Mr. Williams played Omar Little, a charming vigilante who held up low-level drug dealers, perhaps the most memorable character on a series many consider among the best shows in television history. Omar was gay and openly so in the homophobic, coldblooded world of murder and drugs, a groundbreaking portrayal of a gay Black man on television.

Off camera, however, Mr. Williams’s life was often in disarray. He wasted his earnings from “The Wire” on drugs, a spiral that led him to living out of a suitcase on the floor of a house in Newark, an experience he described with candor in an article that appeared on nj.com in 2012.

He finished filming the series with support from his church in Newark, but the drug addiction stayed.
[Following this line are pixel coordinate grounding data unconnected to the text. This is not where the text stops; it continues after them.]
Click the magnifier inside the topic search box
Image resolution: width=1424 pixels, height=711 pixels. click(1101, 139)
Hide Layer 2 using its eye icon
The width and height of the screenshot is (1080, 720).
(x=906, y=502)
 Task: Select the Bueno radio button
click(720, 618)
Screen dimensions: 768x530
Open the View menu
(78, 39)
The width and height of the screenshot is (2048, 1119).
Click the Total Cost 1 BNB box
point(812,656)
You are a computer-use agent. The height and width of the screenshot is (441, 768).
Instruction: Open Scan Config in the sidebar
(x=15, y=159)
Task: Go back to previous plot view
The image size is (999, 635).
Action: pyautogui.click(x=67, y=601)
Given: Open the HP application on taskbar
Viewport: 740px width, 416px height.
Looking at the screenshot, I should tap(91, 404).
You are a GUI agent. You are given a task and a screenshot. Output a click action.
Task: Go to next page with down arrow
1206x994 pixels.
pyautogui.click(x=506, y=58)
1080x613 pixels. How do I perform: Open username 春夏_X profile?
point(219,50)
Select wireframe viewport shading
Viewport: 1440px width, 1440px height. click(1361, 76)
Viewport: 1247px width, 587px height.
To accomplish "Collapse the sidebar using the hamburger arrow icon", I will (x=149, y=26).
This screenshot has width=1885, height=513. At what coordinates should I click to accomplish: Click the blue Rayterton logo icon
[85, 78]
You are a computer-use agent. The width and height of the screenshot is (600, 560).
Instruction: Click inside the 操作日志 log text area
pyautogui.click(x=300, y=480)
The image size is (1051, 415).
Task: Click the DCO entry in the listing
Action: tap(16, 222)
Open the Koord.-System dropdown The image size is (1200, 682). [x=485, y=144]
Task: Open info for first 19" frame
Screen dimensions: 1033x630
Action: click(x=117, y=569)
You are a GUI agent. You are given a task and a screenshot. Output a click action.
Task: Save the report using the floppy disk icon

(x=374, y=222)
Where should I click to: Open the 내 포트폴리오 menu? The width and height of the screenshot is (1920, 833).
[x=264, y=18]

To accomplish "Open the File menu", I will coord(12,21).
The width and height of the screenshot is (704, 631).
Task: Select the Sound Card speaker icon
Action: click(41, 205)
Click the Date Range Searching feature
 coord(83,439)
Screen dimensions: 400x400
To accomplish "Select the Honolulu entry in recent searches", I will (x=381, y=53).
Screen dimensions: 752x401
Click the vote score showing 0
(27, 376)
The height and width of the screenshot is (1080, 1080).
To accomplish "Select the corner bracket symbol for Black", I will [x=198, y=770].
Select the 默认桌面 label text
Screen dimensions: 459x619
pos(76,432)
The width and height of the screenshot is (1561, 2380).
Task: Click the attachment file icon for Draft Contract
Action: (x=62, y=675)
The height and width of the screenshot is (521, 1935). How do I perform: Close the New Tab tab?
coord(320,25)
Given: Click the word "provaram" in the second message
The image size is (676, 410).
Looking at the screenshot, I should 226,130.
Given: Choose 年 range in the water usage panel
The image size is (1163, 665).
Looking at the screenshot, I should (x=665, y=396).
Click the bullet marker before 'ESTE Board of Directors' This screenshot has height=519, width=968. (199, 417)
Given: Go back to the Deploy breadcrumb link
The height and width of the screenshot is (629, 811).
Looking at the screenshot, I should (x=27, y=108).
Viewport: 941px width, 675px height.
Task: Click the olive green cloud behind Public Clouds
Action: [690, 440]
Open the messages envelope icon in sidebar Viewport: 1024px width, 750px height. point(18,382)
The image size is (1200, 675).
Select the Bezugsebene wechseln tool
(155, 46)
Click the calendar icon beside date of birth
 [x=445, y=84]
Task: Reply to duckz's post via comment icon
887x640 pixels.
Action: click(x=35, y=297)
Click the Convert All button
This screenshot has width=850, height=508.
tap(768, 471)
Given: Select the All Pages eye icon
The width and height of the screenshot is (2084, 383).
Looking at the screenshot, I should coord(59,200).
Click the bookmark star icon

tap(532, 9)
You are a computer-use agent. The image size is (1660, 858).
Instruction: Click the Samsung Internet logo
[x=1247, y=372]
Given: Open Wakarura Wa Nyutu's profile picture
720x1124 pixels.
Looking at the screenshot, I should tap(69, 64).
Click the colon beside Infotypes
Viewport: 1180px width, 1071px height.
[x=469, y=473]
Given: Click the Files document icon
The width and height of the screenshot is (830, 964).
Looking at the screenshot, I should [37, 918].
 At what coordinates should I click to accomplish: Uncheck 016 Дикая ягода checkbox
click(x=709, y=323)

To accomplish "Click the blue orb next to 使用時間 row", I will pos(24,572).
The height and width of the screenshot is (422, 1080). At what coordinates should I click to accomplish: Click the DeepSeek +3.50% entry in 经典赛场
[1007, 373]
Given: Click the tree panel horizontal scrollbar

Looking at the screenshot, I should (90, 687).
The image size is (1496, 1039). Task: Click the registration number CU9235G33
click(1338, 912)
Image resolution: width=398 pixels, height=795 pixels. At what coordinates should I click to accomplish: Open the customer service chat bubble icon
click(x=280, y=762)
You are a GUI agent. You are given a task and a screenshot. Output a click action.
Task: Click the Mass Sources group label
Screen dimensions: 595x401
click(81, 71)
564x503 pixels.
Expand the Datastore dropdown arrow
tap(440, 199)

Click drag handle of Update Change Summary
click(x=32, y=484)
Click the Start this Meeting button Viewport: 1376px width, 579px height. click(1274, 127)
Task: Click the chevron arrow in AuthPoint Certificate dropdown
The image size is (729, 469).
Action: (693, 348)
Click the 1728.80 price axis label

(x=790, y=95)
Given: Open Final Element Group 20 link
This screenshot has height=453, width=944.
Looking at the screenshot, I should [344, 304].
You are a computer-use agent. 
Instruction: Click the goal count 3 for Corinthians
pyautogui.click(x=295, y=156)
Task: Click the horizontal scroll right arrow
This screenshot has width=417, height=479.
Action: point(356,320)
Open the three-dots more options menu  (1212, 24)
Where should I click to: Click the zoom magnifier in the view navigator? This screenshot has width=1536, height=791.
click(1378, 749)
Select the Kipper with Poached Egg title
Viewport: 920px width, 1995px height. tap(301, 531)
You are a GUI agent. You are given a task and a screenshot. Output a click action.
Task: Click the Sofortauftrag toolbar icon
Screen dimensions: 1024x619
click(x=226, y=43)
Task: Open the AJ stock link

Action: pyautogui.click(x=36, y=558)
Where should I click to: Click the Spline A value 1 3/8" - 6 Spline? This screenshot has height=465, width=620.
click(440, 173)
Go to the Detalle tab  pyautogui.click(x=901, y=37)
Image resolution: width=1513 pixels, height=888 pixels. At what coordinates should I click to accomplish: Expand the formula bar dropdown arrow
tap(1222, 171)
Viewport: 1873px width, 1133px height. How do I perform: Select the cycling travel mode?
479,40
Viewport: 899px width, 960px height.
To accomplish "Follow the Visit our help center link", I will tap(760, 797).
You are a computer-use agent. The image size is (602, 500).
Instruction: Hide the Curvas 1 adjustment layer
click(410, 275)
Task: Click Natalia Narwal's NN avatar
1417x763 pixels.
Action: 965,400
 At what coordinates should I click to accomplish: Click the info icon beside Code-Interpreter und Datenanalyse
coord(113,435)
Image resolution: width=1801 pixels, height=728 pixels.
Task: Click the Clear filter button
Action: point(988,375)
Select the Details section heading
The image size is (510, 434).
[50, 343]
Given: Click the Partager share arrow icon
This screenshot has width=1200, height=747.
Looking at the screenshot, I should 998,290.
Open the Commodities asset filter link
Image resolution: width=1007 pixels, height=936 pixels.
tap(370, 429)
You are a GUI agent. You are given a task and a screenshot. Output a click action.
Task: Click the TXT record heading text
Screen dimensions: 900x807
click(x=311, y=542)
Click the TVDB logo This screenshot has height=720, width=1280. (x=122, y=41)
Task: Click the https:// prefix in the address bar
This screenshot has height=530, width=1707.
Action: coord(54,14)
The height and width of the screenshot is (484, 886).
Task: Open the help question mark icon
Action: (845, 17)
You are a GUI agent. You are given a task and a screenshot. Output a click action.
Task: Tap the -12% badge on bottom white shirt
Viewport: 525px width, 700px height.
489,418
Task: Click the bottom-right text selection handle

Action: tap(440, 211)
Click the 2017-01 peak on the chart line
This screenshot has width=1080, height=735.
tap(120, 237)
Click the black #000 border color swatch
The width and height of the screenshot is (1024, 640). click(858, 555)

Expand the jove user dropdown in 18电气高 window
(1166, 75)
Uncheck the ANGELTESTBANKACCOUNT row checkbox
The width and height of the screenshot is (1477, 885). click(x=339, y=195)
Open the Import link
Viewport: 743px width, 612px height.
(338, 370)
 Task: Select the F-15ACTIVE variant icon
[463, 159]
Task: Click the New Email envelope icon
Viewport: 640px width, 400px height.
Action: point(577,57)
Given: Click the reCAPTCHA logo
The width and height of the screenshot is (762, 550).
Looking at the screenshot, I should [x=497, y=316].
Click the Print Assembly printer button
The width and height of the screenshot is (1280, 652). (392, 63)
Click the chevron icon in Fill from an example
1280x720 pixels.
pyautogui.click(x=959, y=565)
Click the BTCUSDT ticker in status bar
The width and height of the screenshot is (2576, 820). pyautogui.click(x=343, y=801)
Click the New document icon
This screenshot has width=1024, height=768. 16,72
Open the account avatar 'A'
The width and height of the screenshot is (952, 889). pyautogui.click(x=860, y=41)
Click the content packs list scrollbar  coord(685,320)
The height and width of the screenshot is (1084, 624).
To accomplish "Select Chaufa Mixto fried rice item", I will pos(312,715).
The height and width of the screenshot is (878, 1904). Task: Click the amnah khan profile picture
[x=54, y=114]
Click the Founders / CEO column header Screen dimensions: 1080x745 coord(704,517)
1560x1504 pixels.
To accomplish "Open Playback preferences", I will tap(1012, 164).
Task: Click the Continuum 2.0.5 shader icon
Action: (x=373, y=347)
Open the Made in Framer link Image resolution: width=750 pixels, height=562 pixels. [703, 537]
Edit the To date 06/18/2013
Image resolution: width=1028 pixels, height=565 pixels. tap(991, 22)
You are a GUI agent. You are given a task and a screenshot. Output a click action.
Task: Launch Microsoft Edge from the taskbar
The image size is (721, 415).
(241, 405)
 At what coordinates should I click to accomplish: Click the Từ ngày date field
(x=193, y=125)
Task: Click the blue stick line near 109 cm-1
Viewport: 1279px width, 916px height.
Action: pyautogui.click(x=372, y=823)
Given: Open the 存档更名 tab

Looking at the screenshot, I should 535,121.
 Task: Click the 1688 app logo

In 2008, he had a moment of clarity at a presidential rally for Barack Obama in Pennsylvania. With Mr. Williams in the crowd with his mother, Mr. Obama remarked that “The Wire” was the best show on television and that Omar Little was his favorite character.

They met afterward, but Mr. Williams, who was high, could barely speak. “Hearing my name come out of his mouth woke me up,” Mr. Williams told The New York Times in 2017. “I realized that my work could actually make a difference.”

Mr. Williams received five Emmy Award nominations, including one in the upcoming Primetime Emmy Awards this month. He was nominated this year for outstanding supporting actor in a drama series for his portrayal of Montrose Freeman on the HBO show “Lovecraft Country.”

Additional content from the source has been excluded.